Savoury Sun-dried Tomato & Olive Muffins with Vetta SMART Protein Flour

Savoury Sun-dried Tomato & Olive Muffins with Vetta SMART Protein Flour

Recipe and photography by @hungrybeargrazing

Prep & Baking time: 40min  Serves: 12 slices

  • 1 1/3 Vetta SMART Protein Self Raising Flour
  • 1 1/3 Vetta SMART Protein Plain Flour
  • 1 tsp coconut oil
  • 1 onion, diced
  • 3 cloves garlic, minced
  • 1/2 cup frozen spinach, thawed
  • 1 tsp basil + oregano + parsley, dried 3 tsp in total
  • 1 cup sun-dried tomatoes, chopped and drained
  • 3/4 cup olives, pits removed and chopped 
  • 2 tsp baking powder
  • 3/4 cup water
  • 1/2 cup coconut / olive oil
  • 1 1/2 tsp apple cider vinegar
  • toppings: olives, seeds etc.
  1. Heat skillet to medium-high heat.
  2. Add coconut oil, onion, and garlic. Cook for 3 – 5 minutes until fragrant.
  3. Add basil, oregano, parsley, and spinach, cook for an additional 3 minutes until the herbs are combined and fragrant. 
  4. Next, add sun-dried tomatoes and olives to the skillet and cook for approx. 1 minute. Remove from heat.
  5. Preheat oven to 200°c and grease muffin tin.
  6. In a large bowl combine flours and baking powder, mix to combine. Season with salt.
  7. Add water, oil, and apple cider vinegar to the same bowl.
  8. Followed by the cooked onion, sun-dried tomato, and olive elements. Mix until just combined (don't over-mix).
  9. Scoop batter into muffin tins, and garnish with olives.

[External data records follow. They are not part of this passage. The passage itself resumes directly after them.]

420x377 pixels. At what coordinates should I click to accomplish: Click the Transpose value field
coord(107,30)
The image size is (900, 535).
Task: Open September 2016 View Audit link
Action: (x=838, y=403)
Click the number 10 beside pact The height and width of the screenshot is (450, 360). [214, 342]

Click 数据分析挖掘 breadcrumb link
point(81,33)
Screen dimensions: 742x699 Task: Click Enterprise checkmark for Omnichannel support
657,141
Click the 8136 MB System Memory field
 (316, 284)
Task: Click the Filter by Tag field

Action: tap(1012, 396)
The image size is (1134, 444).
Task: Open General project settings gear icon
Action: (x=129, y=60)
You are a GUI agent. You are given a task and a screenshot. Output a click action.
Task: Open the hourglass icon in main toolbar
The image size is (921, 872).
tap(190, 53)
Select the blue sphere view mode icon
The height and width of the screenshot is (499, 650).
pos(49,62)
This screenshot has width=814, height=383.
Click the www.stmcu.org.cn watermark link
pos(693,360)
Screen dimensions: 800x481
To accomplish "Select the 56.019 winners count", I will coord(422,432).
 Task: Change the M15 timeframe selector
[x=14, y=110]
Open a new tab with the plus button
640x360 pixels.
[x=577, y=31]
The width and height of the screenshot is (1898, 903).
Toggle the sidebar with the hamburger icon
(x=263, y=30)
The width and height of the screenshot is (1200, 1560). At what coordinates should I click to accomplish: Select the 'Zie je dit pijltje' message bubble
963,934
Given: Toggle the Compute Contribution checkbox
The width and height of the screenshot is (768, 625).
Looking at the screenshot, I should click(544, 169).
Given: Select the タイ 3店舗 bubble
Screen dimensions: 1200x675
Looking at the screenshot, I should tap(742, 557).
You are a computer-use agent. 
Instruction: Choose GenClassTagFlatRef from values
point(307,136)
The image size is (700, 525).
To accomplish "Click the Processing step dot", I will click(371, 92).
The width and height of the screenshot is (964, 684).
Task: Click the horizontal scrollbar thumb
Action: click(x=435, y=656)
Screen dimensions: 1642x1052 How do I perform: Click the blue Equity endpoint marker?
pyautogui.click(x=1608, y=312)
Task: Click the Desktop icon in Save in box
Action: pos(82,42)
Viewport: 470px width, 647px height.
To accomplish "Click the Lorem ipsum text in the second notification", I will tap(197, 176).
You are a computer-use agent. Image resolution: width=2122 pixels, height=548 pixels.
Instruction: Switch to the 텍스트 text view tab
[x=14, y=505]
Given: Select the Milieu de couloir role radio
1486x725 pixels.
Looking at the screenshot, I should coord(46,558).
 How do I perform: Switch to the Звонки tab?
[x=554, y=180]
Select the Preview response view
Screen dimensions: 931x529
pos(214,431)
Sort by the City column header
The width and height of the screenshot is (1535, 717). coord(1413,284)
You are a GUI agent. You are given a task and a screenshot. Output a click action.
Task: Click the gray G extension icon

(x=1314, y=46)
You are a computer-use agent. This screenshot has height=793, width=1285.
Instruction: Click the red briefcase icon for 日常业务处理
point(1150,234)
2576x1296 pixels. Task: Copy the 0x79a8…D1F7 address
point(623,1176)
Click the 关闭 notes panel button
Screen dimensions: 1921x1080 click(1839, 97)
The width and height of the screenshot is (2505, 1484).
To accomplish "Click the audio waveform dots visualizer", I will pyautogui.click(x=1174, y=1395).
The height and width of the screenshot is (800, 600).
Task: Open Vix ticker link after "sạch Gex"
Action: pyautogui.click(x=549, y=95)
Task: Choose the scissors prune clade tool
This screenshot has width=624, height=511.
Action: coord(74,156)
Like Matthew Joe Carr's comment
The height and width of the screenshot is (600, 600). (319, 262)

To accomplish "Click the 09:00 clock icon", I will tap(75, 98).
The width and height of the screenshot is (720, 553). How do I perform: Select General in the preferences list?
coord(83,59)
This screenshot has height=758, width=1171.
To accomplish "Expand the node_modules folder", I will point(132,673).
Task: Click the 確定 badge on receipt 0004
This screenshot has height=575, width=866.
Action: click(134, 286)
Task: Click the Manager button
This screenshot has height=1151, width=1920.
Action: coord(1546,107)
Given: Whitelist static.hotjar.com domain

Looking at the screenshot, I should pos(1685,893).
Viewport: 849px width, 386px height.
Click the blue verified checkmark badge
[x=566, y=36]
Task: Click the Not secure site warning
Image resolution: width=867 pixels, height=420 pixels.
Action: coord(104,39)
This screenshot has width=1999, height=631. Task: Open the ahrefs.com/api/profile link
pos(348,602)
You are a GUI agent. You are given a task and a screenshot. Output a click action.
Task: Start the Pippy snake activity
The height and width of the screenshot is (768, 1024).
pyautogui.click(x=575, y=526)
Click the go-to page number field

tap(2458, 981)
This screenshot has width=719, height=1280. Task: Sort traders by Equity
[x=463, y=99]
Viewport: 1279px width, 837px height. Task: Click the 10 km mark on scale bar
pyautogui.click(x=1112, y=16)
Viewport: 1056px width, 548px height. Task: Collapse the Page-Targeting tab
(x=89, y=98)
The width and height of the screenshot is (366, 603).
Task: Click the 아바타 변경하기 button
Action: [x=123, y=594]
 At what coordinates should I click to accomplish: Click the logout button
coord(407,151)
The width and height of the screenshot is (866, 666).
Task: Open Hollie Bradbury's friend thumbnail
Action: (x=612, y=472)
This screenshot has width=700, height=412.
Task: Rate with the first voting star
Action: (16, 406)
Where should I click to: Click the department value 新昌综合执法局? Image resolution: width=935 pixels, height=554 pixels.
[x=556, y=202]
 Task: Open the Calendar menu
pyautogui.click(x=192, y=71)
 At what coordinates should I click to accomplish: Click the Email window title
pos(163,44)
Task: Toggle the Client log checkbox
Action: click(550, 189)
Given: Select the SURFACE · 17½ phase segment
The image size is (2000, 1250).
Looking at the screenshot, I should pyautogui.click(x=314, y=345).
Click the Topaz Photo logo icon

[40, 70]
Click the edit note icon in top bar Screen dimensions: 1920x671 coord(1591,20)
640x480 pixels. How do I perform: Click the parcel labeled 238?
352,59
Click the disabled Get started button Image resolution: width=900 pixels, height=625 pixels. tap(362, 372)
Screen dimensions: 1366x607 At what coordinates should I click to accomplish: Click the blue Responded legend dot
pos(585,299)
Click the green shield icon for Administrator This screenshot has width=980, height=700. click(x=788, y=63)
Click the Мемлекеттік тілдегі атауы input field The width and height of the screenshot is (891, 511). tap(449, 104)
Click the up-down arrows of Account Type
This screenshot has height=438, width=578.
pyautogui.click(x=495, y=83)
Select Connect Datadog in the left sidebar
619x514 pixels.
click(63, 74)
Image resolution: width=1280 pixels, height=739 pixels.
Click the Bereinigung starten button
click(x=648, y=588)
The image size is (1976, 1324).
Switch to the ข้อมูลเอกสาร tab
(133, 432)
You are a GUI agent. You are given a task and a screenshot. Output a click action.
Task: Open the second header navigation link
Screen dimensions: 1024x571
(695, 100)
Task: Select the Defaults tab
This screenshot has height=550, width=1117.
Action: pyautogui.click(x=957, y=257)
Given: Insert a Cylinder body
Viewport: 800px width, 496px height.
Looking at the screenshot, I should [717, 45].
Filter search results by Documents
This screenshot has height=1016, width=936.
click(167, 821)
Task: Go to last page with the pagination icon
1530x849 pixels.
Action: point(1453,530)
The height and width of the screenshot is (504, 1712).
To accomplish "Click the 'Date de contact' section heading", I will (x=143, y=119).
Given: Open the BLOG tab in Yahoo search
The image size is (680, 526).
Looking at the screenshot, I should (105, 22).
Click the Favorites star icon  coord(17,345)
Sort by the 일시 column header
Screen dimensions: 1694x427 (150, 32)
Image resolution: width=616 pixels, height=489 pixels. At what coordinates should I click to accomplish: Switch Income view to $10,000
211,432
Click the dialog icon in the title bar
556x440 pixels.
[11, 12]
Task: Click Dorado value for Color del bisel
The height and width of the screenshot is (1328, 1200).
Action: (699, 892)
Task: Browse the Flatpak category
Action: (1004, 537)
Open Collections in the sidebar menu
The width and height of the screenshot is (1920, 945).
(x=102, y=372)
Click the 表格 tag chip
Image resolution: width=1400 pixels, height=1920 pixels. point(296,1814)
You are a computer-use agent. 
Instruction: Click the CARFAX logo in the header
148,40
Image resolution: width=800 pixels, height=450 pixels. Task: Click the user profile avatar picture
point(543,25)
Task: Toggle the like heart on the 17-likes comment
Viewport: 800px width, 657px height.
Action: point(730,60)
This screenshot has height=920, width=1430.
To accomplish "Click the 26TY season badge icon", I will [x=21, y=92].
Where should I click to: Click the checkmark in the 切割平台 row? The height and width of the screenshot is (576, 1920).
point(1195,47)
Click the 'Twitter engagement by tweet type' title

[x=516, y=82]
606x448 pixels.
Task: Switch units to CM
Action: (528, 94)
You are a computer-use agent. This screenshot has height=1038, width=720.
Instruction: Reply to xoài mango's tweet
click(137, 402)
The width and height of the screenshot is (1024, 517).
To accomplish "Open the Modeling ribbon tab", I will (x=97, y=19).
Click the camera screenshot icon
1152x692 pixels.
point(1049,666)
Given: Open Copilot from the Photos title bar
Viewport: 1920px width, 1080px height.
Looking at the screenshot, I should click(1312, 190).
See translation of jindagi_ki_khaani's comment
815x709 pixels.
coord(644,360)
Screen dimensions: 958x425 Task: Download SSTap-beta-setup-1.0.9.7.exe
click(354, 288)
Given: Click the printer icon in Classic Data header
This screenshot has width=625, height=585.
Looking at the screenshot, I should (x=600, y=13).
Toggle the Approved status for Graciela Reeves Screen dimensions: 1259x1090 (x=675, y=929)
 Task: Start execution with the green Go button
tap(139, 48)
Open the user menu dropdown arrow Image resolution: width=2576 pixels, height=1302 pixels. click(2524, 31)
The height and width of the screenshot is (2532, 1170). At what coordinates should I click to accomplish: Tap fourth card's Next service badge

Bake for 20-25 minutes, or until golden and a toothpick inserted into the center comes out clean. 
  10. Let muffins cool for approx. 10 minutes before transferring to a cooling rack. Serve with soup or a spread of butter and enjoy!


Notes: Muffins can be stored in an airtight container for 3 – 5 days, or in the freezer for up to 3 months. I would recommend enjoying them in real-time if possible.